**GIVEN EXERCISE:**
Copy out the records line for line, starting at the line containing "This screenshot has height=640, width=1138." and ending after the line containing "pos(201,161)". Include nothing beyond that stretch.

**EXTRACTED DATA:**
'''

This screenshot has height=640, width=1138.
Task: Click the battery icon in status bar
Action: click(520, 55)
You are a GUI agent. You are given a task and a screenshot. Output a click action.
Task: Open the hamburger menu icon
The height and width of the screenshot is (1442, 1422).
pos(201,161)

'''
'''

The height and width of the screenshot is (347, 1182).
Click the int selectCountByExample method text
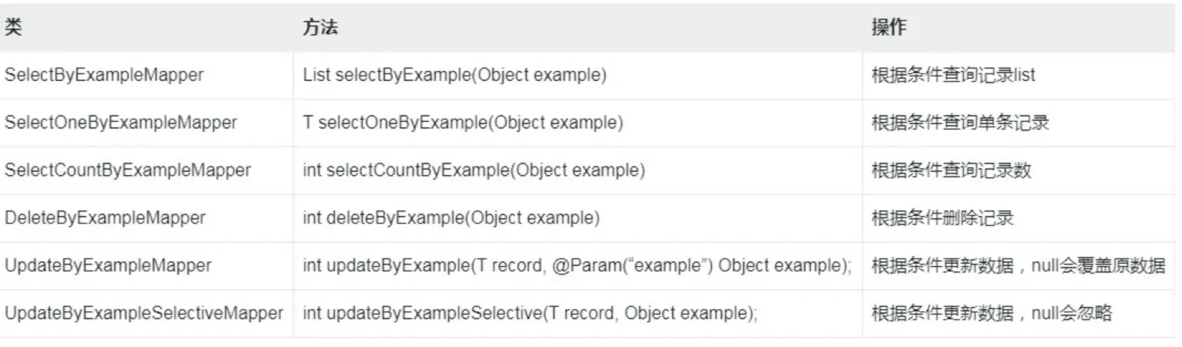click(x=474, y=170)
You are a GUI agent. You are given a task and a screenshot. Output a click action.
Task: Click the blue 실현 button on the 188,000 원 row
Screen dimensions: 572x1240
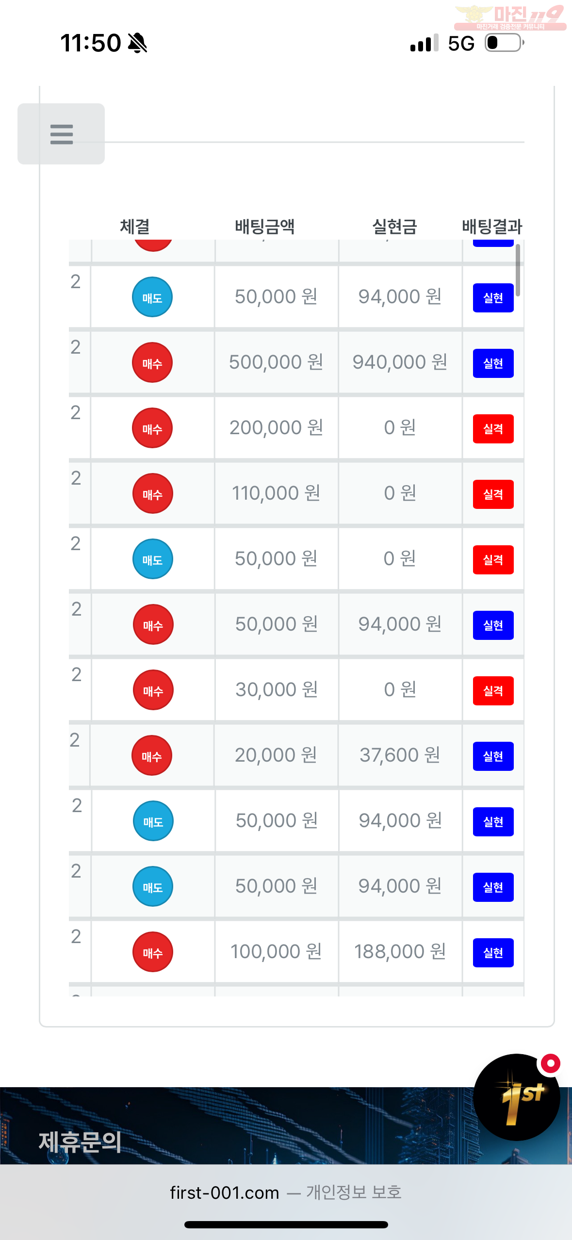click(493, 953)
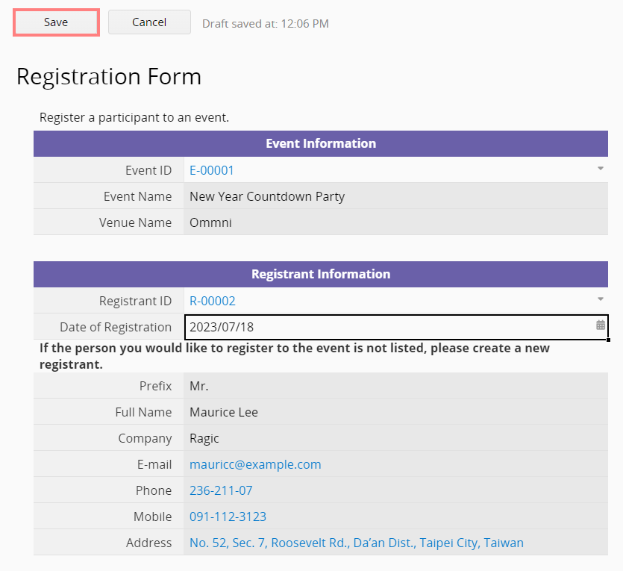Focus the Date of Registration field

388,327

'''
'''

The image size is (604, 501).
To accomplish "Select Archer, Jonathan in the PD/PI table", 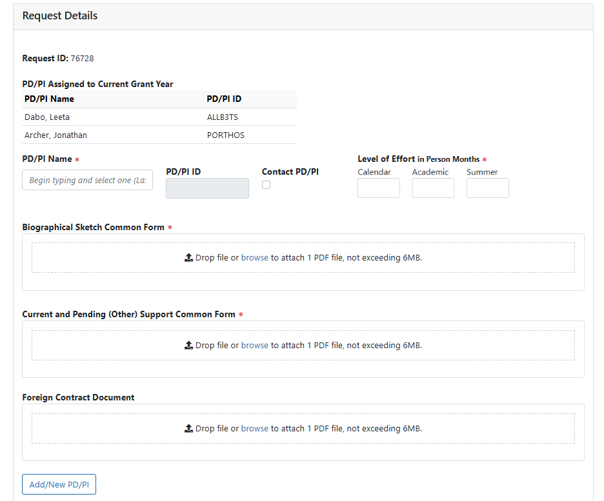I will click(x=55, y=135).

'''

**REPLY TO THE EXERCISE:**
This screenshot has height=640, width=1138.
Task: Click the battery icon in status bar
Action: click(520, 55)
You are a GUI agent. You are given a task and a screenshot. Output a click action.
Task: Open the hamburger menu icon
The height and width of the screenshot is (1442, 1422).
pos(201,161)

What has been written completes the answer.